Spectrograms and beyond!

It’s a pleasure to start the year (even though it’s already February) by celebrating the publication of a new paper from our lab. This time, it’s “Beyond Spectrograms: Rethinking Audio Classification from EnCodec’s Latent Space”. In this work, we ask the following question: what if the latent representation of a neural audio codec were used in an audio classification pipeline? What we’ve discovered will surprise you. Take a look at the paper and tell us what you think.
This work is one of the results of the thesis that Jorge Perianez-Pascual, a member of our lab, is working on. Interestingly, the concept of using EnCodec’s latent space for classification was initially described as bordering on unconventional, but our results demonstrate its effectiveness. By going beyond traditional spectrogram-based methods, we discover new possibilities for more efficient and accurate audio classification.
This achievement would not have been possible without the collaboration of Álvaro Rubio Largo and Laura Escobar Encinas, two colleagues from the University of Extremadura who contributed their multidisciplinary expertise both during the development and experimentation process and in writing the paper.
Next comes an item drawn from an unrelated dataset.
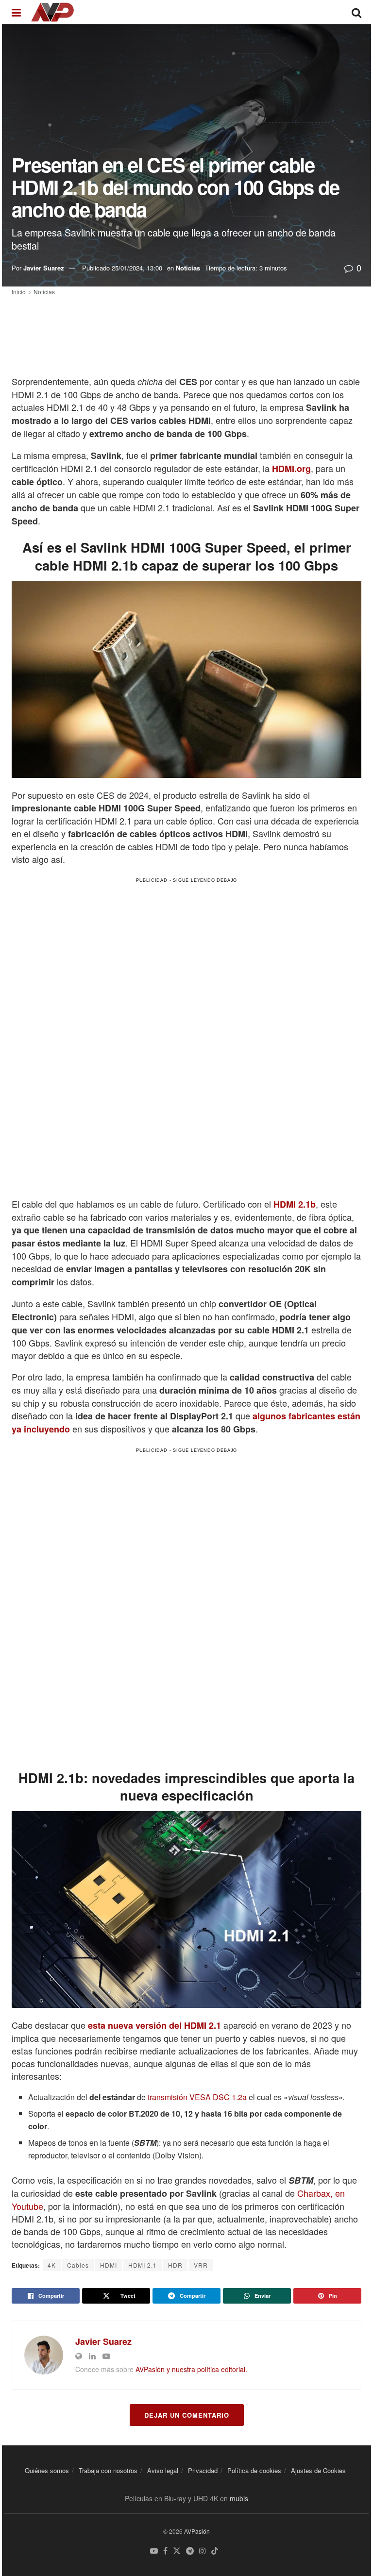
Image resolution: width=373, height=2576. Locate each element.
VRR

Beyond Spectrograms is one of the outcomes of musicgenia, a project funded by Grant CPP2021-008491 from MICIU/AEI/10.13039/50100011033 and by the European Union through NextGenerationEU/PRTR. The main goal of musicgenia is to develop a cloud-based platform that offers AI-generated music as a service for content creators and media, both online (live music generation) and offline (pre-recorded music generation). The direct benefits of this platform include: (1) royalty-free music, (2) original music, (3) ease of finding suitable music for each content and (4) streaming music, with a flexible consumption model where you pay per second rather than per song.